### Written request
From the material below, pull out every line that contains the string "akzeptieren" and copy each one unchanged.

******************************

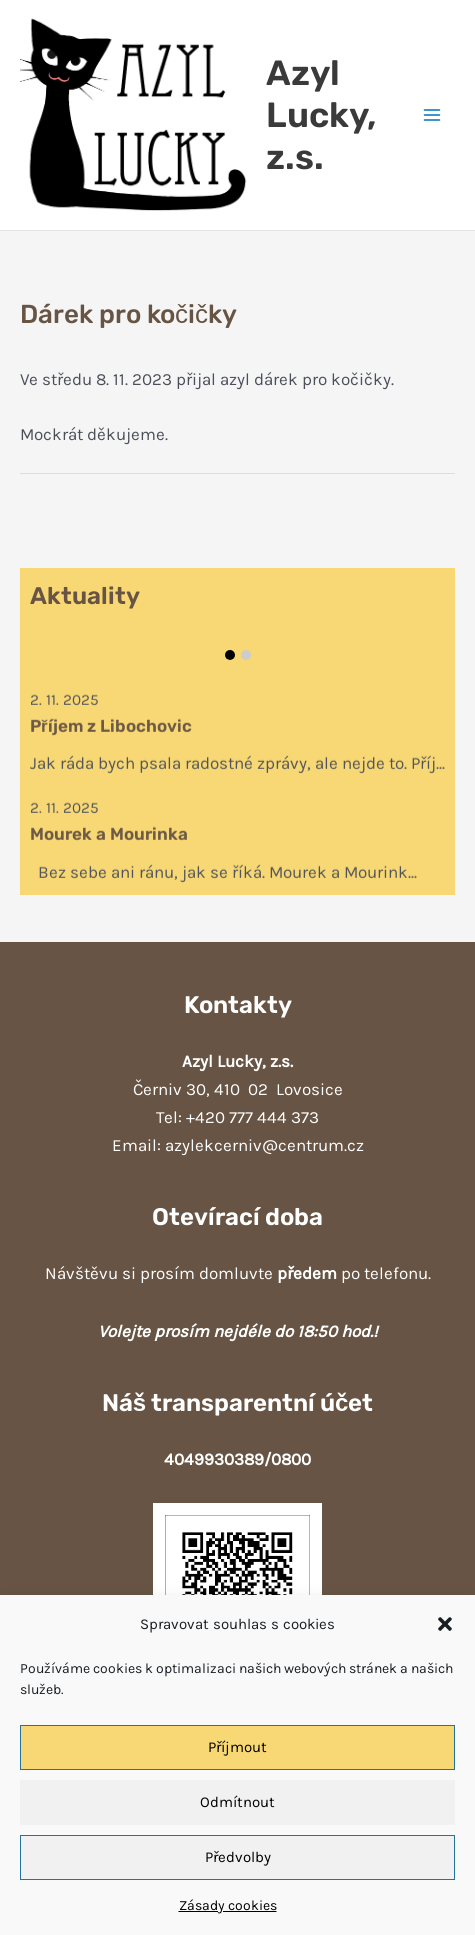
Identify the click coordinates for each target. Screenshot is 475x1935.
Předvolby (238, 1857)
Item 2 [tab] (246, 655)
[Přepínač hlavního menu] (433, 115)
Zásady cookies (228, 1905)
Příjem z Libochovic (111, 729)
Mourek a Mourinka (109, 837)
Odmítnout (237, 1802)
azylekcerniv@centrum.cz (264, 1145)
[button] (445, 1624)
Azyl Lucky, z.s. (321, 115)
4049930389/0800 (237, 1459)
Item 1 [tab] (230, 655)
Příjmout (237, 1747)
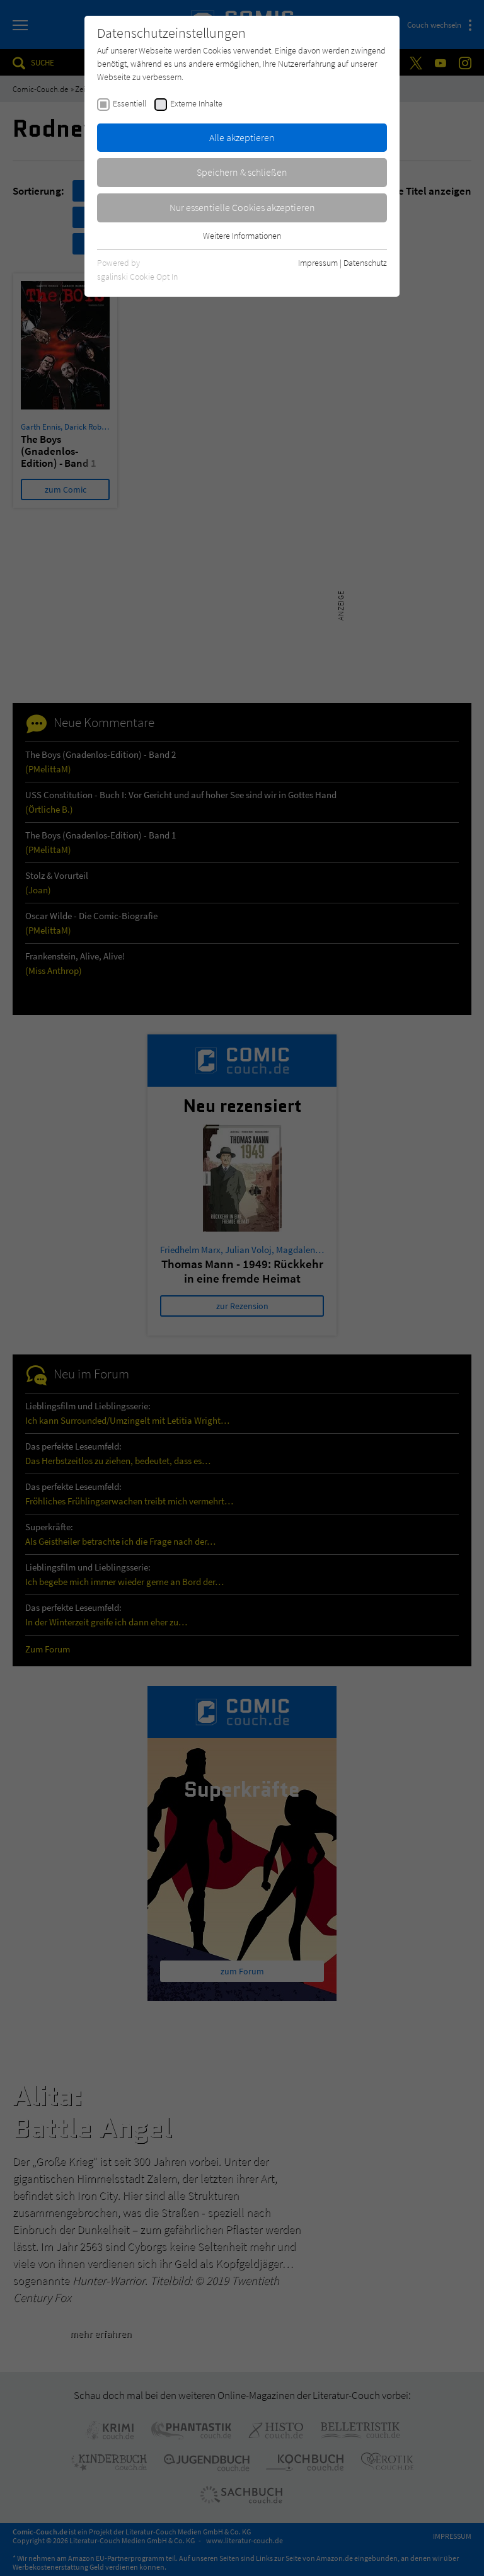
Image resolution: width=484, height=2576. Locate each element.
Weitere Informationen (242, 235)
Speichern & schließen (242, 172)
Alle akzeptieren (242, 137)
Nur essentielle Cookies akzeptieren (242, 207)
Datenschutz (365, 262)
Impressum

******************************

### Answer to this task
Alle akzeptieren (242, 137)
Nur essentielle Cookies akzeptieren (242, 207)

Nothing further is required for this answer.